In one study the sensitivity for the diagnosis of melanoma using short-term dermoscopy monitoring was 94% (excluding lentigo maligna which requires longer interval monitoring) and the specificity 84%[3]. For long-term monitoring, three studies have shown a high specificity (95-96%) for the diagnosis of melanoma, but the sensitivity was not evaluated.[4][5][6]
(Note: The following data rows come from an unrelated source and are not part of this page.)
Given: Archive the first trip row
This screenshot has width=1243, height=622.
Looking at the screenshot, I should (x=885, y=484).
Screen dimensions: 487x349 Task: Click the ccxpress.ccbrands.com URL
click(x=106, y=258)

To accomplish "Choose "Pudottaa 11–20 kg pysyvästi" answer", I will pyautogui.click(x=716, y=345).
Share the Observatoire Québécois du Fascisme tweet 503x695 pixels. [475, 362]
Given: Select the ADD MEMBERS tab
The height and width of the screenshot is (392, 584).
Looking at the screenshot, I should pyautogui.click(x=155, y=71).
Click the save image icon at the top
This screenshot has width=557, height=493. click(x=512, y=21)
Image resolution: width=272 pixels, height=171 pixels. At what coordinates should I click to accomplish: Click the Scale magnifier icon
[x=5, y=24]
Four level II studies[1][4][7][5] with more recent cohort studies [3][8] all conducted in a specialist setting show consistently that SDDI allows the detection of melanoma that lack dermoscopic evidence of malignancy. Furthermore, the impact of routinely using SDDI has been shown in multiple studies to be high in regards to the proportion of melanomas detected by the technique. In three studies (two prospective observational trials[4][9] and one retrospective cohort[10]) of moderate-high risk patients in a specialist setting, SDDI allowed the detection of 34-61% of the patients' melanomas, in two studies (one prospective observational trial[11] and one retrosepctive cohort[8]) in routine dermatological practice between 12-55% of melanomas detected and in 52% in a self-referring dermoscopy telemedicine setting (retrospective study)[12]. Short-term SDDI allowed the detection of 33% of the patients'melanomas in a clinical trial of primary care physicians[13], however routine long-term SDDI of multiple naevi in lower risk patients is less efficacious[14][15][16]. Finally, SDDI has been shown in two prospective observational trials in both a specialist (both short and long-term monitoring)[11] and primary care setting (short-term monitoring)[13] to significantly reduce the benign:melanoma excision ratio and the number of excised benign melanocytic lesions.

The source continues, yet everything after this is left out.